> [WHAT YOU HAVE TO DO] Nothing belongs in the answer except the lines of the material that include "computer".

____

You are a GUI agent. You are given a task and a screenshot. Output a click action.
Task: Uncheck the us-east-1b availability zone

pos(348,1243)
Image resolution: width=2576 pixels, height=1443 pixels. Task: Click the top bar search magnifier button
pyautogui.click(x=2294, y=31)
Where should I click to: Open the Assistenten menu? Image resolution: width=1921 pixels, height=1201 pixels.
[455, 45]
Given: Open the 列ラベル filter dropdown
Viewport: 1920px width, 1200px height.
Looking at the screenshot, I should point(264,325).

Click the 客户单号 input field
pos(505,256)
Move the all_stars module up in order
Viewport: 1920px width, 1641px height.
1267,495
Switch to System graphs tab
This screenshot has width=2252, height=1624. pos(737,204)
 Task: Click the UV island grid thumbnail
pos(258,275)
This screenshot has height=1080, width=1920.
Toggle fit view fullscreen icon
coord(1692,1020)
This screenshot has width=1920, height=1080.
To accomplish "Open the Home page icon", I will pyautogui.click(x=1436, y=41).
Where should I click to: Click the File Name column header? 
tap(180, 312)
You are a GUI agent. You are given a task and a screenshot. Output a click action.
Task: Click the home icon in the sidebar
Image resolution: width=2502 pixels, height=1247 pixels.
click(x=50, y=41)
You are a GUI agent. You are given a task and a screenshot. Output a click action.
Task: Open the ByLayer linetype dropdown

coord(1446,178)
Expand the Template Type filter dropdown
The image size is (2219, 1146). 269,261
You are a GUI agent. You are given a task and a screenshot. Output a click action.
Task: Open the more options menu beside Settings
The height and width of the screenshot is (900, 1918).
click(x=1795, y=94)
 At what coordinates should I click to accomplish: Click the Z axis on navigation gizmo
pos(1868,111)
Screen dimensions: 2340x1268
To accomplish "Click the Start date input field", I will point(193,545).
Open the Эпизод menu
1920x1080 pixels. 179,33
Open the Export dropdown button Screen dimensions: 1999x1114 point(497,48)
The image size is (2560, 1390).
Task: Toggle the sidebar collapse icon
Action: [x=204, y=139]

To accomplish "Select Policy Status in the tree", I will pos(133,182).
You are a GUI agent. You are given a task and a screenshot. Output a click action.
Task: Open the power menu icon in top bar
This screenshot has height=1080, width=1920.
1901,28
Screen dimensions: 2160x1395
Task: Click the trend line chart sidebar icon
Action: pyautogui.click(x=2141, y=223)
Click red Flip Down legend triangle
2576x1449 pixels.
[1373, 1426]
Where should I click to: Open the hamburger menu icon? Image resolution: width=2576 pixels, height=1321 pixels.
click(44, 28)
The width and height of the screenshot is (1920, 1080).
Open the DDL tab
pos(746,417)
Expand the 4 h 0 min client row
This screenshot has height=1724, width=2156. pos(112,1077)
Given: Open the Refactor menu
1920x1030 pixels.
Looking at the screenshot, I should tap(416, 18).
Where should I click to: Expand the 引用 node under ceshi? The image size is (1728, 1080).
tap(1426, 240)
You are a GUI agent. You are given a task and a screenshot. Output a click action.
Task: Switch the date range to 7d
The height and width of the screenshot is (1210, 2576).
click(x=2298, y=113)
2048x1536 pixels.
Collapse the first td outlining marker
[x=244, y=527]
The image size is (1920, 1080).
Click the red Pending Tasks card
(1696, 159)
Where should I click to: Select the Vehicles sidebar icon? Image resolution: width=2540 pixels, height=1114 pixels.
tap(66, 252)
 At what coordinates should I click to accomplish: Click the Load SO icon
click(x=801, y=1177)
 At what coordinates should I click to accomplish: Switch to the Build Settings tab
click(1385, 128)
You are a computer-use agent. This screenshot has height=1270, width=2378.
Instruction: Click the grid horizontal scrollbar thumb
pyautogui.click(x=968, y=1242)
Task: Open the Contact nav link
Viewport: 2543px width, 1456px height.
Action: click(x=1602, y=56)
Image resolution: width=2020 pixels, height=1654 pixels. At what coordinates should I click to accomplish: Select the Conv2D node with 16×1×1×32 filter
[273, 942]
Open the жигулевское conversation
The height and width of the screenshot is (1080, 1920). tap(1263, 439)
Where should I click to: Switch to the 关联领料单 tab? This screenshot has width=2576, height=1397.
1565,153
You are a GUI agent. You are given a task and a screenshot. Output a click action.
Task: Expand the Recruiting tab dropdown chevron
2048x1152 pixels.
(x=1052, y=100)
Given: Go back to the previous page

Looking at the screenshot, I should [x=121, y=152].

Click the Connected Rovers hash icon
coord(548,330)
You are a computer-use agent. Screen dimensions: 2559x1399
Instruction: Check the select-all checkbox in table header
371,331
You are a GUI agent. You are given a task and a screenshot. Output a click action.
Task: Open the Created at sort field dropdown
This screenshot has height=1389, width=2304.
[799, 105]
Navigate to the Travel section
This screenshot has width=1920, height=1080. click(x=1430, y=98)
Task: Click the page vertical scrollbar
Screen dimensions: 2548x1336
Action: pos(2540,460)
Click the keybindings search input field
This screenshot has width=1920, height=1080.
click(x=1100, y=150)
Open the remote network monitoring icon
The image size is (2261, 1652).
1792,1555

____

> [SOLUTION]
You are a computer-use agent. This screenshot has height=1270, width=2378.
You are a computer-use agent. Screen dimensions: 2559x1399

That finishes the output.